When I ran cross country in high school, the league championship race was always at a place called Green Lane Park in Montgomery County, Pennsylvania. The course had this huge hill at the two-mile mark. At least, it seemed huge at the time and everyone griped about it. I think it even had a nickname, but I'd be hard-pressed to remember it. Given what I know now about training and hills, I'm curious how big it actually was - or how difficult. But, in any case, it was a hill, and it was two-thirds of the way into the race.
On that hill was where my first-ever sports injury was confirmed, at least, confirmed for me mentally (the x-rays later gave definitive proof). It was also the first time outside of ballet that I learned a little something about pushing myself - and about when to stop.
I didn't stop that day. Nor had I stopped at the countless practices leading up to that point when I knew something was wrong. When I reached the middle of that hill and I felt something give in my leg - the same thing that had been nagging me for weeks - when my body said, "Stop", I said, "Fuck you." I went. My coach was there telling me to keep going, and so was the competitor inside my head.
Sometimes I wonder what would have happened had I stopped that day. Or, even more so, had I stopped weeks before. If that bone hadn't broken. If the injury and subsequent time off hadn't forced me to ask bigger questions and make choices - hard choices - about where my life would go. Was I a runner or a dancer? An artist or an athlete? Could I be both?
Had I not fallen through the finish line that day at Green Lane, would I still have chosen dance? Would I have been able to choose both? And where, precisely, would I be now? Of course, these are questions I can't answer - I'll never know, really. But they're questions I consider all the time. On a daily basis lately.
Life really does have a way of coming full circle. Being injured now, 15 years later (wow...time sneaks up on you...), I'm in much the same place. Asking, again, "Am I an artist or an athlete? Can I be both?" Sitting here sidelined, these questions have been rolling around in my head the past few weeks. Wanting desperately to make the right decision this time - the decision I won't question for years to come. Wondering which one that is. Hoping to discover that I can have both. Somehow, anyway. Sadly, the answers aren't any more obvious now that I'm older.

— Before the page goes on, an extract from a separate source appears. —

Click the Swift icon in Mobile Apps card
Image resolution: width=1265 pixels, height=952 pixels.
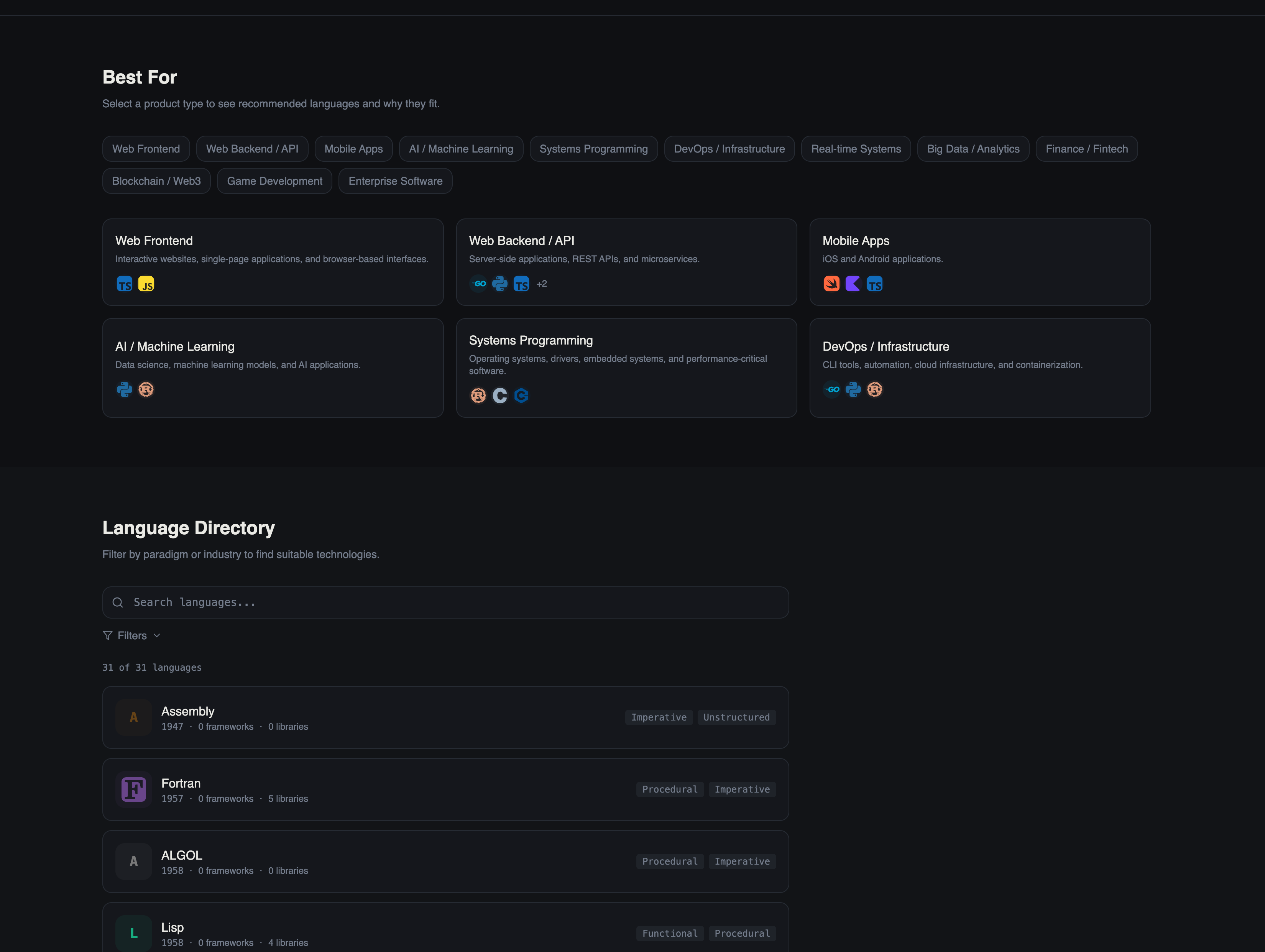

I didn't win the race that day in Green Lane Park. I don't think I've won anything since, either. But I've also never tried. What I took home that day, in the bag with our league plaque, was a whole lot of what if's and should-have-could have-would-haves. And a bunch of tangled questions on top. I took away the ego boost or "street cred" of having run a race on a broken leg - and the looks on the faces of the boys I still managed to beat.
At the end of the day, though, I've come to learn that none of that really matters. Not the medals or the plaques - not even the emotional boost - though I would be lying to say that part didn't feel kind of awesome. I would also be lying if I said I didn't want to win. I'll never not be a competitor.
What matters, though...what really, truly matters...is the part that can't be put into words. It's the compulsion - the "have to". There are days when I really just "have to" sit down and play my piano or my flute. Or start a new painting. Or take a dance class. Or, of course, perform. In the same way, most days, I "have to" run. It's not really even an option not to.
Right now, I don't have any more answers than I did 15 years ago. At least, not exactly. But I think the answer to the question "Can I do both?" Is, "Yes." And it's because I have to. Most of the great artists and athletes of our time have learned to juggle multiple passions (if I began a list here, this post would go on for days), so why can't I? There seems to be a connection. Something about the mind of an artist and the drive of a competitor. I'm just missing the link.
So, I guess the real question is where do they intersect? These things that I do...these things that I love? Where is that great big seam that connects them all? That's the win I'm looking for. And when I find it, I'm installing a zipper.